**Passage shown**
----- Original Message -----
Sent: Monday, May 23, 2005 9:41 AM
Subject: Fwd: [CSS H L HUNLEY] Re: Hunley
ambient? and ballast and dive plane operation.
Hello Bill - Here is one of the responses we got to your email.
I'll let you know if we get anymore. By the way I went into your site - wanted
to check out any Hunley Discussions and couldd not find them. Is there
an archive of these and can I get a copy. Thanks, George W.
Penington Webmaster and Editor of The Hunley.com website and
newsletters.
Note: forwarded message attached.
Now for Bill:
>This would make the Hunley
like an upside down glass trying to
>submerge without losing any air.
The only way the Hunley could
>submerge in my mind, would be for the
Hunley to use her
>forward motion and dive planes to force her
underwater, is this
>correct?
It is likely that your interpretation
is correct. The volume of the
ballast tanks is very small compared
to the entire interior. One of
William Alexander's 1902 drawings
shows little difference between
waterlines with the tanks empty and
full. The full waterline has
the hull submerged but most of the
hatch towers out of the water.
Since this amounts to very little of
the full volume of the
submarine, we can deduce it was designed to run
with a slightly
positive bouyancy and used to planes to dive and stay
submerged.

Data records:
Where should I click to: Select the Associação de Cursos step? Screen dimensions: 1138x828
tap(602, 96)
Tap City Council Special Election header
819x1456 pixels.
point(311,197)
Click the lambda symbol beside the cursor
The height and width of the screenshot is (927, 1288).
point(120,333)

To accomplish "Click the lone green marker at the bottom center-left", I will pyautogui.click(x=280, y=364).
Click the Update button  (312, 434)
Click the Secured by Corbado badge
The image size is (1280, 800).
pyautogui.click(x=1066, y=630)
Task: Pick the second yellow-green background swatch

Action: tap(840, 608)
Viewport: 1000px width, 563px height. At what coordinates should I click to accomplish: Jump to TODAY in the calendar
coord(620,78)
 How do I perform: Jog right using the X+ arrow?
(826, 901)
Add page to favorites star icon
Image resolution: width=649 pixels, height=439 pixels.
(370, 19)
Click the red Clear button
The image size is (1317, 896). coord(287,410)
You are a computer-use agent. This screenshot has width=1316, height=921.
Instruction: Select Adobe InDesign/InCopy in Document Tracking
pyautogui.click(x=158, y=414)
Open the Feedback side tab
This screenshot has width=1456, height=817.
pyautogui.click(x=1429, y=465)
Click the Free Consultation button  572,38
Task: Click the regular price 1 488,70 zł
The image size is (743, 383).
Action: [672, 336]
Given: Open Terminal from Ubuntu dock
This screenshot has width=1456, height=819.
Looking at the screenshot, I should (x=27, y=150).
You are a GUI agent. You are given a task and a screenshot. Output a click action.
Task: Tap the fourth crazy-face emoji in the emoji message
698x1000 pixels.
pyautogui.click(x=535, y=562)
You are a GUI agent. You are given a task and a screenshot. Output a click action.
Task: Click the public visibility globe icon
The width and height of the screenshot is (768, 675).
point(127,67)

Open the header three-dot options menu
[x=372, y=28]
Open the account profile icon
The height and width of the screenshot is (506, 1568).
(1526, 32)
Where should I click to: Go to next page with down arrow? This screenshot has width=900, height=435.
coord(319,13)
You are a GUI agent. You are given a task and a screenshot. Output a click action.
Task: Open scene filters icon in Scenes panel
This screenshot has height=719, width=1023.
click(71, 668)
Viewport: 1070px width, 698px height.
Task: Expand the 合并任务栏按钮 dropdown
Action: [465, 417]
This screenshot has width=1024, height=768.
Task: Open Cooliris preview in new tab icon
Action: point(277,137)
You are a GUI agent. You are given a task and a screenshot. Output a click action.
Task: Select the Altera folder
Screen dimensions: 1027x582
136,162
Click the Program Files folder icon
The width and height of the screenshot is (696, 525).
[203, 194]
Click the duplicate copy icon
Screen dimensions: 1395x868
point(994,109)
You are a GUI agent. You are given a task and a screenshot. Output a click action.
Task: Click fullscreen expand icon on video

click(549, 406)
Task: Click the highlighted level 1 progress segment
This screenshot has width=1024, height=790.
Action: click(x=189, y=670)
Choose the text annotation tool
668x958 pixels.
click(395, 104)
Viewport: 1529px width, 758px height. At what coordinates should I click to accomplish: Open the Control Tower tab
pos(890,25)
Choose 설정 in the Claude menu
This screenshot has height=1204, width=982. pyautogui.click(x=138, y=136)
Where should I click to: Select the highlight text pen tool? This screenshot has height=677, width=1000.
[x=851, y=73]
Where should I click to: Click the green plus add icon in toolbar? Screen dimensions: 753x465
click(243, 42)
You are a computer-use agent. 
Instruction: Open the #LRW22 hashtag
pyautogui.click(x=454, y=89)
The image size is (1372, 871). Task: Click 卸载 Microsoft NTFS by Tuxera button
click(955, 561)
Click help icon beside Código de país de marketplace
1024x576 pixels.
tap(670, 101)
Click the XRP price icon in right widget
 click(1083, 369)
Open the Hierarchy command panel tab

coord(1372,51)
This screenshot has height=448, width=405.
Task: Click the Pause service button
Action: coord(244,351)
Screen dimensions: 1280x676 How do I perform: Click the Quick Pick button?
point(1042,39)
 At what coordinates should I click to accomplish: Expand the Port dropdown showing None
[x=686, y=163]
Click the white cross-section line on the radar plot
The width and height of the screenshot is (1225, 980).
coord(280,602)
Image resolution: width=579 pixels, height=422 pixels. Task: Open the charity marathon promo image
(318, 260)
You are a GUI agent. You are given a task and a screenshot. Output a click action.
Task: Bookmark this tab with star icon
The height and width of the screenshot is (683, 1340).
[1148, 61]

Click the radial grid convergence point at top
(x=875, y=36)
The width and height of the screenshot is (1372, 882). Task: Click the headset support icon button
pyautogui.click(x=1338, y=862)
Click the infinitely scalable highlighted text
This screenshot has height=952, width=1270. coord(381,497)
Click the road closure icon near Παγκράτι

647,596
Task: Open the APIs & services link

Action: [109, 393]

**Objective A**
According to the Hunley email, what do William Alexander's 1902 drawings show?
**Objective B**
Please give everything in the Hunley email from "Hello Bill - Here" down to "newsletters." again, changing "archive" to "collection".

**Output A**
They show little difference between the waterlines with the ballast tanks empty and full.

**Output B**
Hello Bill - Here is one of the responses we got to your email.
I'll let you know if we get anymore. By the way I went into your site - wanted
to check out any Hunley Discussions and couldd not find them. Is there
an collection of these and can I get a copy. Thanks, George W.
Penington Webmaster and Editor of The Hunley.com website and
newsletters.